With apparently no sense of a design community hot button issue, Moleskine thought it might be kind of cool to organize a competition to design a new logo. In other words, to crowdsource it. That's, to say the least, not going down too well with one-time Moleskine lovers, now turning into Moleskine haters. Here's a comment posted on Moleskine's Facebook page by Seth Johnson which is representative of the aggrieved point of view:
"Count me as another designer who has purchased and loved your products for years but feels slapped in the face by your shortsighted attempt to crowdsource a logo. No more will I be purchasing or using your products; no longer will I advocate for your brand."

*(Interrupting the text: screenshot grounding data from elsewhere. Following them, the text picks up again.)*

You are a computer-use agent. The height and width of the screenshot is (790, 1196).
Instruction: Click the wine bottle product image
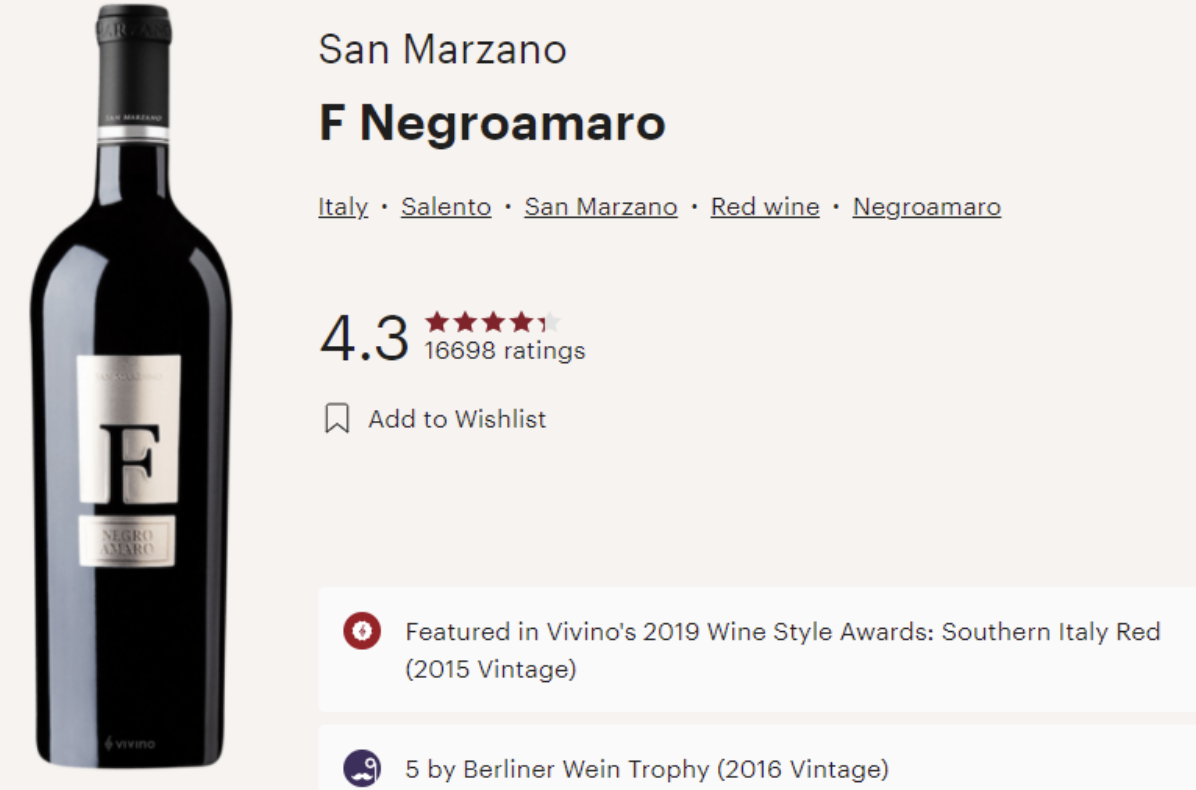point(130,385)

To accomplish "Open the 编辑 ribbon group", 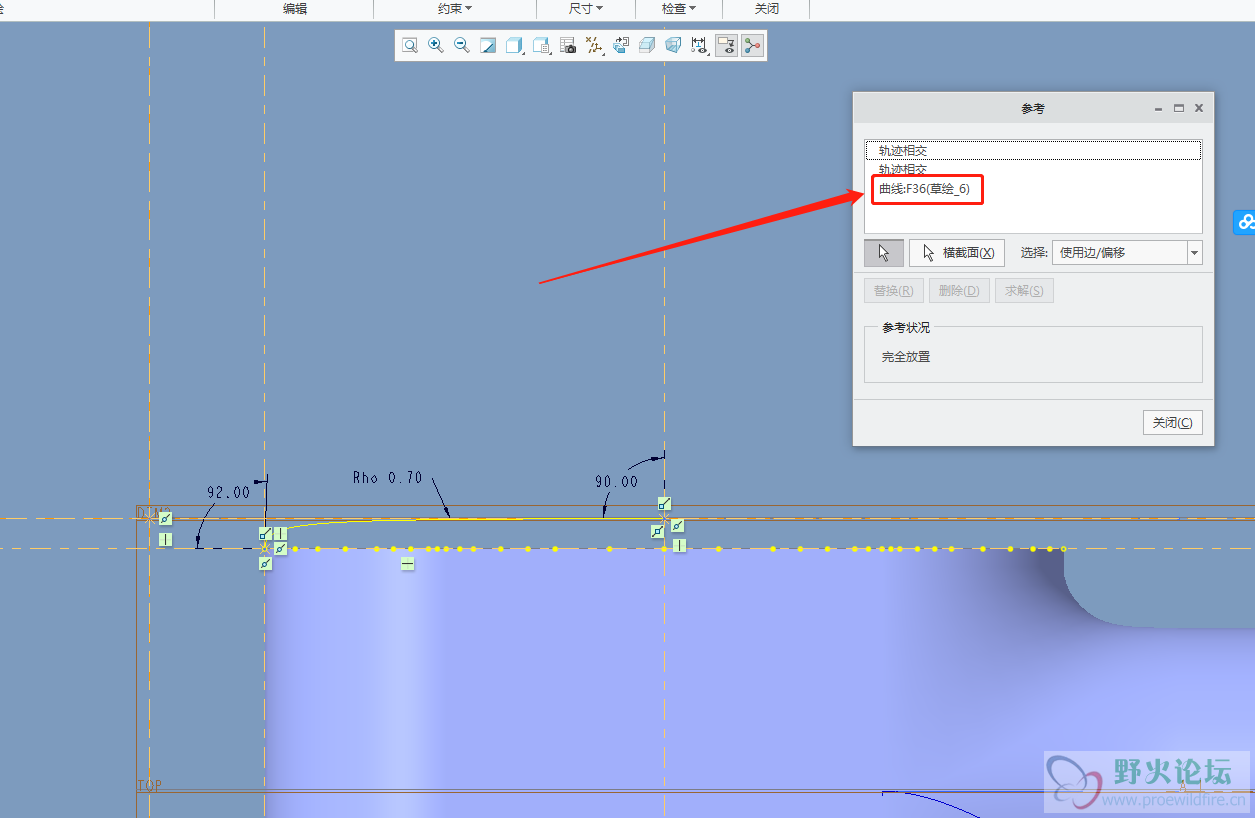I will coord(295,8).
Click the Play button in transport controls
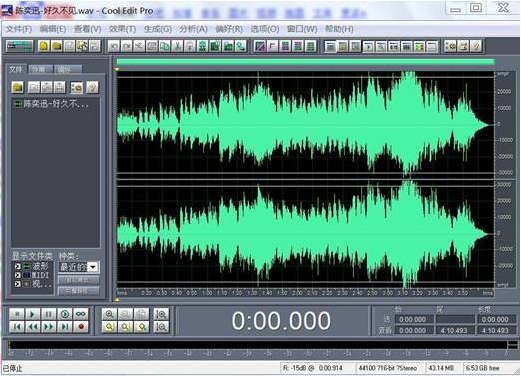The width and height of the screenshot is (521, 376). coord(32,314)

Maria Raudva, in another post, points out that the inserts in each notebook say: "Moleskine notebooks are partners for the creative and imaginative professions of our time." She thinks the competition is more about plundering than partnering.
One way to measure your level of engagement with your customers is to see how much of their free time they spend with you on social media. Brands with strong customer relationships benefit from a steady stream of user-generated content that might be comments or videos or statements of their love and affection. That's probably what Moleskine hoped to tap into with its competition. But there's a big difference between giving up some of your free time and giving up some of your professional time for free.
Crowdsourcing has worked for some brands. It's worked well for Doritos who've used competitions to generate Super Bowl ads. I'm sure the professional community doesn't really like that competition either but they represent a miniscule part of the Doritos customer base. Not so with Moleskine, as it's finding out to its cost.
(If you are interested in a comprehensive perspective on rights of authorship in new media and how free contributions are leading to our collective impoverished future, read this interview with Jaron Lanier, published at Edge.)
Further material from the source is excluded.